文章/答案/技术大牛

发布

社区首页 >问答首页 >使用正则表达式从文本中获取对话片段

问使用正则表达式从文本中获取对话片段
EN

Stack Overflow用户

提问于 2010-06-01 13:46:42

回答 1查看 632关注 0票数 1

我正在尝试从一本书的文本中提取对话片段。例如，如果我有一个字符串

"What's the matter with the flag?" inquired Captain MacWhirr. "Seems all right to me."

然后我想提取"What's the matter with the flag?"和"Seem's all right to me."。

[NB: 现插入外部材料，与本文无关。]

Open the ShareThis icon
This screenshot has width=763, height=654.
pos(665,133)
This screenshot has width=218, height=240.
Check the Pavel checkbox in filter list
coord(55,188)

我找到了一个正则表达式来使用here，它是"[^"\\]*(\\.[^"\\]*)*"。当我在我的书.txt文件上执行Ctrl+F find regex时，这在Eclipse中工作得很好，但是当我运行以下代码时：

String regex = "\"[^\"\\\\]*(\\\\.[^\"\\\\]*)*\"";
String bookText = "\"What's the matter with the flag?\" inquired Captain MacWhirr. \"Seems all right to me.\""; Pattern p = Pattern.compile(regex);
Matcher m = p.matcher(bookText);

if(m.find())
 System.out.println(m.group(1));

唯一可以打印的是null。那么，我没有正确地将正则表达式转换为Java字符串吗？我是否需要考虑到Java String对双引号有一个\"这一事实？

regex

java

回答 1

Stack Overflow用户

回答已采纳

发布于 2010-06-01 13:49:21

在自然语言文本中，"不太可能通过前面的斜杠进行转义，因此您应该只能使用模式"([^"]*)"。

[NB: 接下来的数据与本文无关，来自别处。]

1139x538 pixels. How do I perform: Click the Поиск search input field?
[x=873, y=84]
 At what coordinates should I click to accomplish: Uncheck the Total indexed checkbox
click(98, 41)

作为一个Java string文本，它是"\"([^\"]*)\""。

这是用Java编写的：

String regex = "\"([^\"]*)\"";
String bookText = "\"What's the matter with the flag?\" inquired Captain MacWhirr. \"Seems all right to me.\"";
Pattern p = Pattern.compile(regex);
Matcher m = p.matcher(bookText);

while (m.find()) {
    System.out.println(m.group(1));
}

上面的打印结果：

What's the matter with the flag?
Seems all right to me.

关于转义序列

鉴于此声明：

String s = "\"";
System.out.println(s.length()); // prints "1"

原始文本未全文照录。